Bien sûr que il ne s’agit pas d’aplatissement passif, il ne s’agit pas de livrer l’univers au désordre de ceux qui voudraient le détruire. Mais il s’agit d’être l’affirmation en tous et en chacun d’une aventure infinie qui seule peut combler la vie parce que en effet elle n’a pas de frontières.

Si nous sommes les porteurs de Dieu, les porteurs d’un trésor infini, si nous pouvons être pour chacun un espace où il découvre sa liberté, si nous n’avons pas autre chose à faire, si tous nos contacts avec nous-même et avec les autres n’ont pas d’autre but que de tracer ce chemin de la Présence divine, alors vraiment notre vie à chaque instant peut se renouveler, et à chaque instant peut triompher de ses limites. Et c’est en effet la seule manière d’en triompher.

Comme dit Patmore, si Dieu est celui qui tient l’homme dans sa main, l’homme est celui qui tient Dieu dans sa main. C’est ce que nous voulons réaliser tout à l’heure lorsque vous recevrez le Saint Sacrement dans votre main : vous pourrez prolonger cette image. En effet, l’homme est celui qui tient Dieu dans sa main.

Nous n’avons rien d’autre à faire que de laisser se propager cette vague de lumière et d’amour qui atteint le fond de l’être et qui… donne à l’homme enfin ses véritables dimensions.

Nous n’avons rien d’autre à faire, sans en parler, sans en parler. Si nous demeurons dans ces fondations du silence, nous n’avons rien d’autre à faire que laisser se propager cette vague de lumière et d’amour qui atteint le fond de l’être et qui, dans une respiration entièrement libre, donne à l’homme enfin ses véritables dimensions.

Vous voyez le sens de l’équation et pourquoi nous sommes, en 1971 dans cette référence à Jésus-Christ, le second Adam, le Dieu qui révèle son humilité, son éternelle pauvreté, le Dieu qui nous appelle à être ce qu’il est en affirmant que justement : aux yeux de Dieu, l’homme égale Dieu.


Commentaires :

(1) Le véritable amour ne peut pas supporter que lui demeure inférieur celui qu’il aime. Dieu, parce qu’infiniment aimant de l’homme, veut donc qu’il devienne son égal, cette égalité s’opère quand l’homme devient membre de l’Église. Chaque membre de l’Église est l’Église toute entière.

(2) Dieu n’a de prise sur son être qu’en le communiquant. Le Père n’a de prise sur son être qu’en engendrant, portant et faisant naître le Fils dans la parfaite désappropriation de Lui-même. Il n’y a pas de Père préexistant au Fils pour lui donner naissance. Il n’est autrement et éternellement que Père.

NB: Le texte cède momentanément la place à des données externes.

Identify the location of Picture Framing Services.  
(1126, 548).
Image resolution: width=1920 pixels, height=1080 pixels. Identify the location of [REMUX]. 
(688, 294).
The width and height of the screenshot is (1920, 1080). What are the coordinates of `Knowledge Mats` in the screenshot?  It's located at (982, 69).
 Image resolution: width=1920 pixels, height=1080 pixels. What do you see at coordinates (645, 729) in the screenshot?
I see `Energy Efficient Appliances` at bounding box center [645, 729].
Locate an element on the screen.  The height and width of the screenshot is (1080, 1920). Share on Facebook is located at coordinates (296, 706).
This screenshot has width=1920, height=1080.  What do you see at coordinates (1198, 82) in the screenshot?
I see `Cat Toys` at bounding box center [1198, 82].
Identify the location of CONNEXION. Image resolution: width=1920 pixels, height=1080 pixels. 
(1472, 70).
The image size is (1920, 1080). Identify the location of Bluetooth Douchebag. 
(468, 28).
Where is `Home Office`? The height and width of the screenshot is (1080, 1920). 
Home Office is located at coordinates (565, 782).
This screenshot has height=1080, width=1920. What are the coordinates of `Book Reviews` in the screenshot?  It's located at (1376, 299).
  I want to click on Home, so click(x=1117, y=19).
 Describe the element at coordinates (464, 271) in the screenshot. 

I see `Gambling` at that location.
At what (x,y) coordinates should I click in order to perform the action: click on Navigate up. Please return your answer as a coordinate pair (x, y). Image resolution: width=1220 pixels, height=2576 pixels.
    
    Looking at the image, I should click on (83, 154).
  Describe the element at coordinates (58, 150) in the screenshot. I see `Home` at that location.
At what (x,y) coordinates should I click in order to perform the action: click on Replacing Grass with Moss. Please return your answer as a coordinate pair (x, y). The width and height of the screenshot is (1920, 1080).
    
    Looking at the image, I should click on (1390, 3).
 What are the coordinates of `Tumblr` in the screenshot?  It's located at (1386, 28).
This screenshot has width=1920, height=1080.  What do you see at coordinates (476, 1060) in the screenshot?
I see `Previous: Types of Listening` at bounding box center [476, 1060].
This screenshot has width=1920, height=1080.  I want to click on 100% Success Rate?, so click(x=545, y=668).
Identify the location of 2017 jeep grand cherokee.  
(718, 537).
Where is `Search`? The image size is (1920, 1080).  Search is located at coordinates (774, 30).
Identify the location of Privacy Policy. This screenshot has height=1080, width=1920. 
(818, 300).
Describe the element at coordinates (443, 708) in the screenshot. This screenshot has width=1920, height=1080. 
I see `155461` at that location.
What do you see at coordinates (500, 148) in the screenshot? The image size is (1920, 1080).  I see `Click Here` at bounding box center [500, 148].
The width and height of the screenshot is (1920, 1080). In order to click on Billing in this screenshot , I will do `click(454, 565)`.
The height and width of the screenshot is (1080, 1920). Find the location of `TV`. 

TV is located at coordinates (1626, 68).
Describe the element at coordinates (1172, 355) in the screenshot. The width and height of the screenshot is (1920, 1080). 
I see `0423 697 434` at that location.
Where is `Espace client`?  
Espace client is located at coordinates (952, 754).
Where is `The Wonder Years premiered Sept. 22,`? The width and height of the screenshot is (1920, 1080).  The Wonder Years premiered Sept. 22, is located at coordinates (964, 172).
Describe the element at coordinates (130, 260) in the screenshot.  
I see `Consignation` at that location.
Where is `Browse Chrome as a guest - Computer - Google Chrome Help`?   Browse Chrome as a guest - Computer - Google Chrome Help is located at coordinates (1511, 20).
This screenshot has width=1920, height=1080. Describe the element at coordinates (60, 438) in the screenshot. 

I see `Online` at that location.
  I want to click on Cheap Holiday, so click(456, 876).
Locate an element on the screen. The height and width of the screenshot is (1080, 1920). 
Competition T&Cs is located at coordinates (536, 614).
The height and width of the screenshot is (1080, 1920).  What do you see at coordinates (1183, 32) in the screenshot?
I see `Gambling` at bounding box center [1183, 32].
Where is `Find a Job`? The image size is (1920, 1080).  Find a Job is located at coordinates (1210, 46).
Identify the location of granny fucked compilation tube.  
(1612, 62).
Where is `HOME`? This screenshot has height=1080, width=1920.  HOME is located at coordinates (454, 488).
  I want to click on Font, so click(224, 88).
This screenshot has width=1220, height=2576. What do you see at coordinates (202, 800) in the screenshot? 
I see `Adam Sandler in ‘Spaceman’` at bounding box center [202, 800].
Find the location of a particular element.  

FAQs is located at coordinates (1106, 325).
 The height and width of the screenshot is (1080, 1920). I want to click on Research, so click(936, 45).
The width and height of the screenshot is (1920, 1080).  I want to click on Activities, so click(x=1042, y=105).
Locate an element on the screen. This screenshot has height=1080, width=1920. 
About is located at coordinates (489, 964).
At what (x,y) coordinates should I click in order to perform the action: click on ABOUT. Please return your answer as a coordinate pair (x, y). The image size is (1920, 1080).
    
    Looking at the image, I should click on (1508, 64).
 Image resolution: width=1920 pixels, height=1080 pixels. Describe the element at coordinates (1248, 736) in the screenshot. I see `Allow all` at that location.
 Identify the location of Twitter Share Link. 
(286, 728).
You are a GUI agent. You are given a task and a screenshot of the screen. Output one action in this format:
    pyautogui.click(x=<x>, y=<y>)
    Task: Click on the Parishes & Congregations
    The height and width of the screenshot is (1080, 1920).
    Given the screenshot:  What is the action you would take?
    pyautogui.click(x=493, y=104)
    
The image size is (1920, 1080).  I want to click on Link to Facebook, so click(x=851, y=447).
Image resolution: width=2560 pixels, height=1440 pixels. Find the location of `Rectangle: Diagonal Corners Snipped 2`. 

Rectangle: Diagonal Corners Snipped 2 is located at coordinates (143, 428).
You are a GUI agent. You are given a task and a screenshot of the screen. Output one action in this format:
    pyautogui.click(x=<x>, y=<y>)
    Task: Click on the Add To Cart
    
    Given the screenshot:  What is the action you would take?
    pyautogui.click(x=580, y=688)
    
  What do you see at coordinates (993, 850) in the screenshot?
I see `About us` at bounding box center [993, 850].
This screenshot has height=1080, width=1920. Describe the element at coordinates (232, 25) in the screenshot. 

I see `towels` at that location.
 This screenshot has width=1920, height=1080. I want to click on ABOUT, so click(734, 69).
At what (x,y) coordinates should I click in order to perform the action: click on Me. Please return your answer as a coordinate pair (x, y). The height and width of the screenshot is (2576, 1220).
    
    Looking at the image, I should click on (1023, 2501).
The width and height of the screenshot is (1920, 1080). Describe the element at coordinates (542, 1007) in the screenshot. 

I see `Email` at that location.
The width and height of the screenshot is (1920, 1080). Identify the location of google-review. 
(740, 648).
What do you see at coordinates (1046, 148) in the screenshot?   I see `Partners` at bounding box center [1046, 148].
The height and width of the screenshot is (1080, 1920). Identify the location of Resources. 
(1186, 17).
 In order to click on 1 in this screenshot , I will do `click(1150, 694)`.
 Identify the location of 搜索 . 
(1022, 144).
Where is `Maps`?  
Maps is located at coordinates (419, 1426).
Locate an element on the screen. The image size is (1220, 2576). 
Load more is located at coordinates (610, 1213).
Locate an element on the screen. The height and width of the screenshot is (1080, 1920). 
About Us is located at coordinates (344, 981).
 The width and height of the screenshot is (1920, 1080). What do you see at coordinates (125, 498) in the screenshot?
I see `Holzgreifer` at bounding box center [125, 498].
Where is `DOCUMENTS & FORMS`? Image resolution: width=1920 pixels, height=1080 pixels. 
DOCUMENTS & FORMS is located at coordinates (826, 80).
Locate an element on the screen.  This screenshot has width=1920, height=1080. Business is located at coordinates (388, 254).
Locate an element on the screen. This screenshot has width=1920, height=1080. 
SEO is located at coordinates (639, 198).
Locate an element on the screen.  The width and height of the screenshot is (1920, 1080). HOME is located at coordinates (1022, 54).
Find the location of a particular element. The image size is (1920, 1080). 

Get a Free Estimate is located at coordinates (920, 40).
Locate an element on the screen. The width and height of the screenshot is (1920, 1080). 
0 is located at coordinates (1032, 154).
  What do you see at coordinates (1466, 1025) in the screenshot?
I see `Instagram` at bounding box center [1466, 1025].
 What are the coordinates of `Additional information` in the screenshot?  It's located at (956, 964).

C’est dans l’acte même du dépouillement parfait et éternel de chaque personne divine que surgit et jaillit la création, c’est le vide créateur. Humilité de Dieu, dépouillement et désappropriation entraînent qu’on ne peut ressembler à Dieu que dans l’humilité, le dépouillement et la désappropriation de soi… En Dieu on ne se regarde pas ! On est tenté de penser qu’alors on n’existe pas, c’est le contraire qui est vrai. On ne commence à exister humainement qu’en étant désapproprié de soi.